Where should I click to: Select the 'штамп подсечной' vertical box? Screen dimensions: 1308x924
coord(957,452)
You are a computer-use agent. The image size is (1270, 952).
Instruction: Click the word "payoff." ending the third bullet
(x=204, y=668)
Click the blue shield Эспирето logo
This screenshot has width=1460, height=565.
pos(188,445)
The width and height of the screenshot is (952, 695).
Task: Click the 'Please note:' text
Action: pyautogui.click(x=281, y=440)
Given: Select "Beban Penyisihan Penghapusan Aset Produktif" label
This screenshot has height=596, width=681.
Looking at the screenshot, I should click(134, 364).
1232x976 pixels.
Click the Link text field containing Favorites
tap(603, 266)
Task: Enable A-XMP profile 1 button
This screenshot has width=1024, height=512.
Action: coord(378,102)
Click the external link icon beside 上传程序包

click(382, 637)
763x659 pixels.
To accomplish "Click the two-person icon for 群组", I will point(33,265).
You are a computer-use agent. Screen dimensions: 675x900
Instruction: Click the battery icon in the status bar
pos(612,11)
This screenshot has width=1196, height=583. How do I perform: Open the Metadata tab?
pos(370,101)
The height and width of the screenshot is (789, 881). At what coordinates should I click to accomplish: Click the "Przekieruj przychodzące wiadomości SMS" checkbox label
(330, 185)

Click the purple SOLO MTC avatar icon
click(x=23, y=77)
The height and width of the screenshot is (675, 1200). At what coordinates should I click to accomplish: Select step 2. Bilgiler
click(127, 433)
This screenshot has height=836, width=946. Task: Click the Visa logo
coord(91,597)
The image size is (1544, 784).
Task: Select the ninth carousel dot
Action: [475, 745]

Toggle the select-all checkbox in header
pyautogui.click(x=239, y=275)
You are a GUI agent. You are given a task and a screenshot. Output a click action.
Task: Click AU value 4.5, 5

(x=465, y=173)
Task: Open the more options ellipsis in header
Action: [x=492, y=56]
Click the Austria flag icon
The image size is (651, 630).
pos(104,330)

---

= Task to carry out =
Can you repeat the stretch of the listing above from the line containing "Click the purple SOLO MTC avatar icon" through its final line, word for word?

= Answer below =
Click the purple SOLO MTC avatar icon
click(x=23, y=77)
The height and width of the screenshot is (675, 1200). At what coordinates should I click to accomplish: Select step 2. Bilgiler
click(127, 433)
This screenshot has height=836, width=946. Task: Click the Visa logo
coord(91,597)
The image size is (1544, 784).
Task: Select the ninth carousel dot
Action: [475, 745]

Toggle the select-all checkbox in header
pyautogui.click(x=239, y=275)
You are a GUI agent. You are given a task and a screenshot. Output a click action.
Task: Click AU value 4.5, 5

(x=465, y=173)
Task: Open the more options ellipsis in header
Action: [x=492, y=56]
Click the Austria flag icon
The image size is (651, 630).
pos(104,330)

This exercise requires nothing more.